Even this bitter realization he strove to gather into his resignation;
he had grown prematurely wise and learned, and had taught himself to
accept in submission the apparently unjust decree of destiny.

But sometimes when he came home tired and weary at nightfall and laid
his head, full of aching thoughts, on his pillow to rest, capricious
fate released him from his skeptic views of life; the hard lines faded
from around his handsome mouth, and a slow smile, as of old, crept back
there from its exile, for when he was tired or sad, a fair vision
invariably stood beside him and smoothed away the traces of care from
his face.

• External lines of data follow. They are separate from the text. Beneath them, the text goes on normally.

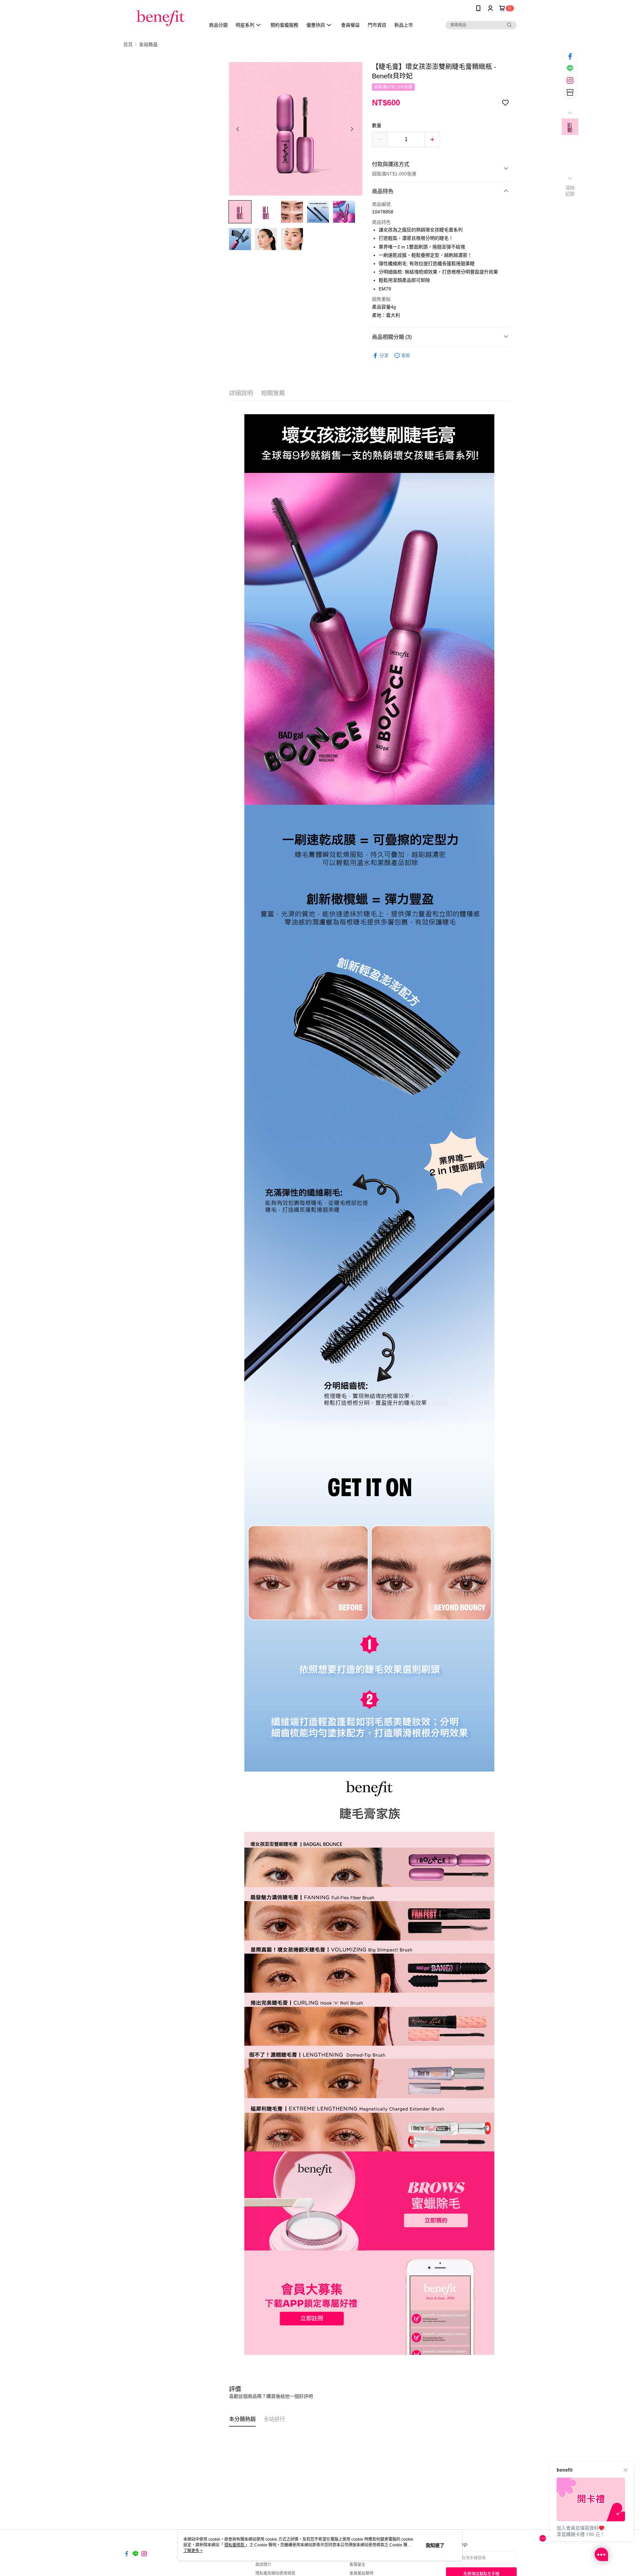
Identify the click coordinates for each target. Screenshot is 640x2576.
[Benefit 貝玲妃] (160, 17)
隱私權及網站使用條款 (275, 2573)
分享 (384, 355)
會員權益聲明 (361, 2573)
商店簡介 (263, 2564)
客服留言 (357, 2564)
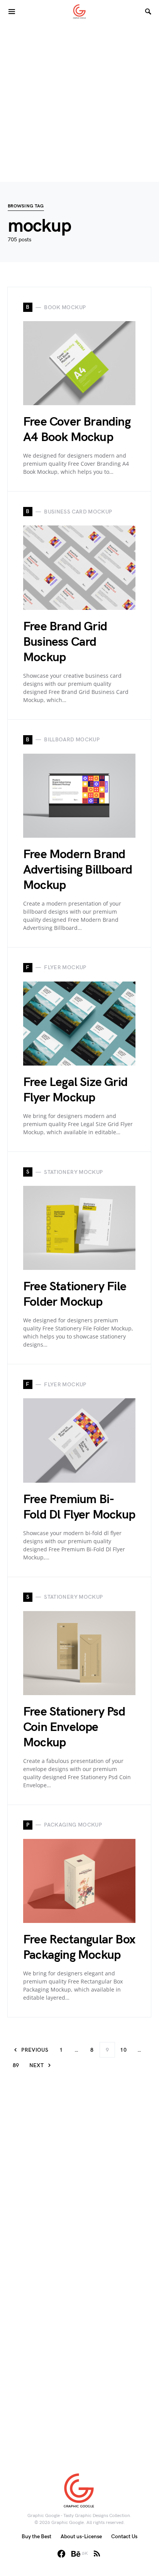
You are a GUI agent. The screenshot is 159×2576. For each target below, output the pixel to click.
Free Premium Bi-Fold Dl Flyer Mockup (79, 1507)
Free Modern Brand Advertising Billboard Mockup (77, 870)
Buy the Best (36, 2536)
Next (36, 2065)
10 (123, 2050)
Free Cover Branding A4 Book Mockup (76, 429)
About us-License (81, 2536)
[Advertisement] (79, 102)
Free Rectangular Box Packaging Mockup (79, 1947)
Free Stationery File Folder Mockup (74, 1294)
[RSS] (97, 2553)
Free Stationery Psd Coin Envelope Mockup (74, 1727)
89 (16, 2065)
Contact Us (124, 2536)
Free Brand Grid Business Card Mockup (65, 642)
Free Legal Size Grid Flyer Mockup (75, 1090)
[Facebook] (61, 2553)
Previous (34, 2050)
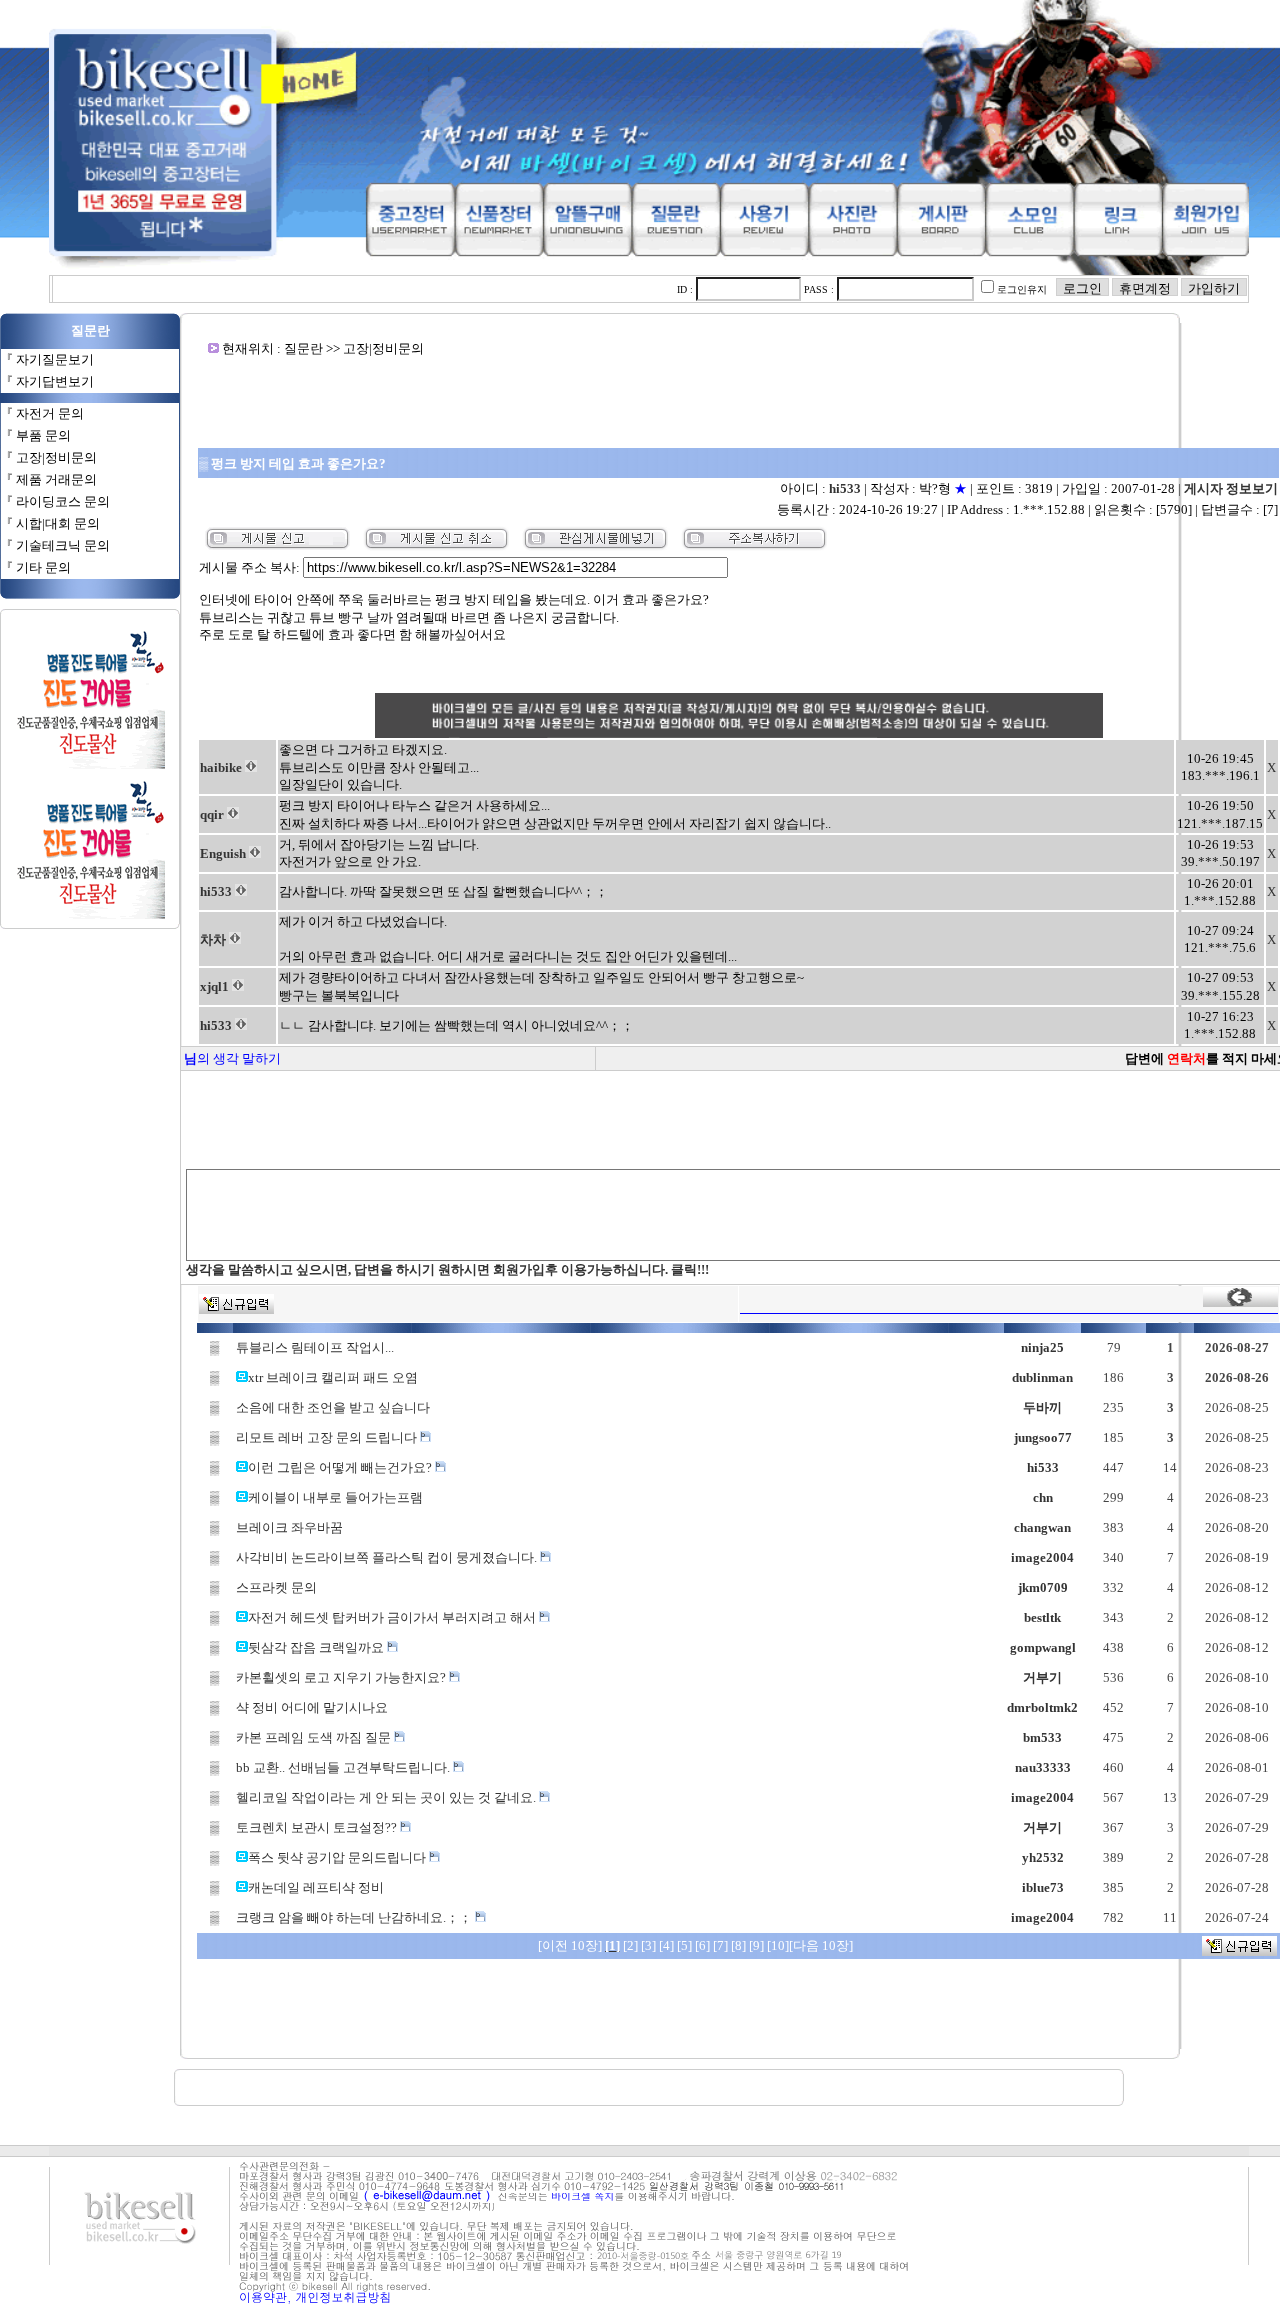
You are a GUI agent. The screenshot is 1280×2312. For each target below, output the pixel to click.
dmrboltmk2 (1042, 1707)
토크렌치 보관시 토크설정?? (318, 1827)
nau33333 (1043, 1767)
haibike (221, 767)
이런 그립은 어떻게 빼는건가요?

He could feel the velvety touch of her dainty hands, and see
the beauty of her consoling smile whenever he closed his eyes in a weary
doze on the reality of his present life, but when he raised his lids the
spell broke suddenly, and New York and Ottawa were a hopeless distance
of cruel miles apart.

He had never once doubted that Vivian Standish would deliver his parting
message, and the only bitterness of his better life had been her
silence, cold and cruel, after that appeal his heart had made, before
leaving. But now the thought struck him all at once: may be she had
never received this little messenger of his devotion. Could any man so
base as Vivian Standish had proved himself to be, commit, by the merest
chance, an honest or a just action? He doubted it; at least he gave
himself the benefit of the new uncertainty, and resolved to work out
this intricate problem to its bitter end or die in the attempt.